(Interface element records)
-- begin --

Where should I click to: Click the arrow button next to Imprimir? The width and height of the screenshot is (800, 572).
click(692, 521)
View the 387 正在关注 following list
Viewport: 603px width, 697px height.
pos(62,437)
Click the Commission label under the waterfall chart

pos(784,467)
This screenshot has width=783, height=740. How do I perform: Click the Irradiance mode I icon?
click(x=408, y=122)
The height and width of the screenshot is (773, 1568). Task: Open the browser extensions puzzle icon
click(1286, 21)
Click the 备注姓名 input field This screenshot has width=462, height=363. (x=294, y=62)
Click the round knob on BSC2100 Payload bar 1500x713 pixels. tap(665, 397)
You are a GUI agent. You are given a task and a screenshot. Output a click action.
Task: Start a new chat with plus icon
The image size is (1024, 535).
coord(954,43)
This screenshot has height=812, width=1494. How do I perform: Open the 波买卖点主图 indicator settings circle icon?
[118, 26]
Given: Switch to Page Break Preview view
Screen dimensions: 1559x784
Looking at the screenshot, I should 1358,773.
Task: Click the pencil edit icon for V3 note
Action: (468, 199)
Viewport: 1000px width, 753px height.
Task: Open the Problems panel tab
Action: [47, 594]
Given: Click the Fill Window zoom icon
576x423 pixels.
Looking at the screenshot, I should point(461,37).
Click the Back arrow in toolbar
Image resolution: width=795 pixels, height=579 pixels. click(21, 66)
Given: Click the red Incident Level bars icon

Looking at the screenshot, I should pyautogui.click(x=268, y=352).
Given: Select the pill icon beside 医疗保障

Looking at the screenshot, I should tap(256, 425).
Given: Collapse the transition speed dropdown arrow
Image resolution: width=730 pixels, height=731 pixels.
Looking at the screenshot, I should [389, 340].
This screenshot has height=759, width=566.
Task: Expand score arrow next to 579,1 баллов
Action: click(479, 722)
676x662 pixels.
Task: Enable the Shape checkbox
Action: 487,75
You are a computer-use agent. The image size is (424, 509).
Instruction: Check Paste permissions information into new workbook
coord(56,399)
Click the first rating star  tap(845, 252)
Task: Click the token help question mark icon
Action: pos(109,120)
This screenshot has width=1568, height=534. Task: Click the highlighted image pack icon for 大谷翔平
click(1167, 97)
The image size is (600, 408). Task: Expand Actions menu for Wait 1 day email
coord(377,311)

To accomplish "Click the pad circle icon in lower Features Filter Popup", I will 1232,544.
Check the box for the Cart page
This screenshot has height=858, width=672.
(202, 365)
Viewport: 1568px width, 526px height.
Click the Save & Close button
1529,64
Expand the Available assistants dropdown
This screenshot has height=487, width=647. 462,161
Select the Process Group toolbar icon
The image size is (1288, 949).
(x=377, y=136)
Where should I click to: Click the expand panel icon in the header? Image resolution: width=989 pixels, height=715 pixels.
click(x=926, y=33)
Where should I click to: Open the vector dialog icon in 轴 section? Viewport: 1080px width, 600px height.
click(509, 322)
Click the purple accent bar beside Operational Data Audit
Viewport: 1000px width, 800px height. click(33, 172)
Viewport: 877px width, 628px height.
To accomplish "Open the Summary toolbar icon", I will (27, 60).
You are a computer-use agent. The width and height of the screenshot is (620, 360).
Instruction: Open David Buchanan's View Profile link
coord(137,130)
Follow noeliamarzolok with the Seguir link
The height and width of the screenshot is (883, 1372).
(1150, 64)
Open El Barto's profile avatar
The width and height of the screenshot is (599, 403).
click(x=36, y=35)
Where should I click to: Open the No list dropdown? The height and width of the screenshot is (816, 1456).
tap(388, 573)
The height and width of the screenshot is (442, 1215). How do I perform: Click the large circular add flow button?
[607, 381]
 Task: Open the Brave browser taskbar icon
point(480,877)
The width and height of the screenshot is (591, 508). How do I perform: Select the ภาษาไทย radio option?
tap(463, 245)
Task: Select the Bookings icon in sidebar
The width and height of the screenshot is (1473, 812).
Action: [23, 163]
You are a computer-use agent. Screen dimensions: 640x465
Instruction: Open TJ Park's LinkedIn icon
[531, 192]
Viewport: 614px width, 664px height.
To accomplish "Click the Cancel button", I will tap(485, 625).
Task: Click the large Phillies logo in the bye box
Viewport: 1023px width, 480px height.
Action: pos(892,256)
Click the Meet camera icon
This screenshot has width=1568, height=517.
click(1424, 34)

-- end --

• _INSTRUCTION_
List every line of the records above as a numbered list, skipping blank lines.

• _TASK ANSWER_
1. Where should I click to: Click the arrow button next to Imprimir? The width and height of the screenshot is (800, 572).
2. click(692, 521)
3. View the 387 正在关注 following list
4. Viewport: 603px width, 697px height.
5. pos(62,437)
6. Click the Commission label under the waterfall chart
7. pos(784,467)
8. This screenshot has width=783, height=740. How do I perform: Click the Irradiance mode I icon?
9. click(x=408, y=122)
10. The height and width of the screenshot is (773, 1568). Task: Open the browser extensions puzzle icon
11. click(1286, 21)
12. Click the 备注姓名 input field This screenshot has width=462, height=363. (x=294, y=62)
13. Click the round knob on BSC2100 Payload bar 1500x713 pixels. tap(665, 397)
14. You are a GUI agent. You are given a task and a screenshot. Output a click action.
15. Task: Start a new chat with plus icon
16. The image size is (1024, 535).
17. coord(954,43)
18. This screenshot has height=812, width=1494. How do I perform: Open the 波买卖点主图 indicator settings circle icon?
19. [118, 26]
20. Given: Switch to Page Break Preview view
21. Screen dimensions: 1559x784
22. Looking at the screenshot, I should 1358,773.
23. Task: Click the pencil edit icon for V3 note
24. Action: (468, 199)
25. Viewport: 1000px width, 753px height.
26. Task: Open the Problems panel tab
27. Action: [47, 594]
28. Given: Click the Fill Window zoom icon
29. 576x423 pixels.
30. Looking at the screenshot, I should point(461,37).
31. Click the Back arrow in toolbar
32. Image resolution: width=795 pixels, height=579 pixels. click(21, 66)
33. Given: Click the red Incident Level bars icon
34. Looking at the screenshot, I should pyautogui.click(x=268, y=352).
35. Given: Select the pill icon beside 医疗保障
36. Looking at the screenshot, I should tap(256, 425).
37. Given: Collapse the transition speed dropdown arrow
38. Image resolution: width=730 pixels, height=731 pixels.
39. Looking at the screenshot, I should [389, 340].
40. This screenshot has height=759, width=566.
41. Task: Expand score arrow next to 579,1 баллов
42. Action: click(479, 722)
43. 676x662 pixels.
44. Task: Enable the Shape checkbox
45. Action: 487,75
46. You are a computer-use agent. The image size is (424, 509).
47. Instruction: Check Paste permissions information into new workbook
48. coord(56,399)
49. Click the first rating star  tap(845, 252)
50. Task: Click the token help question mark icon
51. Action: pos(109,120)
52. This screenshot has width=1568, height=534. Task: Click the highlighted image pack icon for 大谷翔平
53. click(1167, 97)
54. The image size is (600, 408). Task: Expand Actions menu for Wait 1 day email
55. coord(377,311)
56. To accomplish "Click the pad circle icon in lower Features Filter Popup", I will 1232,544.
57. Check the box for the Cart page
58. This screenshot has height=858, width=672.
59. (202, 365)
60. Viewport: 1568px width, 526px height.
61. Click the Save & Close button
62. 1529,64
63. Expand the Available assistants dropdown
64. This screenshot has height=487, width=647. 462,161
65. Select the Process Group toolbar icon
66. The image size is (1288, 949).
67. (x=377, y=136)
68. Where should I click to: Click the expand panel icon in the header? Image resolution: width=989 pixels, height=715 pixels.
69. click(x=926, y=33)
70. Where should I click to: Open the vector dialog icon in 轴 section? Viewport: 1080px width, 600px height.
71. click(509, 322)
72. Click the purple accent bar beside Operational Data Audit
73. Viewport: 1000px width, 800px height. click(33, 172)
74. Viewport: 877px width, 628px height.
75. To accomplish "Open the Summary toolbar icon", I will (27, 60).
76. You are a computer-use agent. The width and height of the screenshot is (620, 360).
77. Instruction: Open David Buchanan's View Profile link
78. coord(137,130)
79. Follow noeliamarzolok with the Seguir link
80. The height and width of the screenshot is (883, 1372).
81. (1150, 64)
82. Open El Barto's profile avatar
83. The width and height of the screenshot is (599, 403).
84. click(x=36, y=35)
85. Where should I click to: Open the No list dropdown? The height and width of the screenshot is (816, 1456).
86. tap(388, 573)
87. The height and width of the screenshot is (442, 1215). How do I perform: Click the large circular add flow button?
88. [607, 381]
89.  Task: Open the Brave browser taskbar icon
90. point(480,877)
91. The width and height of the screenshot is (591, 508). How do I perform: Select the ภาษาไทย radio option?
92. tap(463, 245)
93. Task: Select the Bookings icon in sidebar
94. The width and height of the screenshot is (1473, 812).
95. Action: [23, 163]
96. You are a computer-use agent. Screen dimensions: 640x465
97. Instruction: Open TJ Park's LinkedIn icon
98. [531, 192]
99. Viewport: 614px width, 664px height.
100. To accomplish "Click the Cancel button", I will tap(485, 625).
101. Task: Click the large Phillies logo in the bye box
102. Viewport: 1023px width, 480px height.
103. Action: pos(892,256)
104. Click the Meet camera icon
105. This screenshot has width=1568, height=517.
106. click(1424, 34)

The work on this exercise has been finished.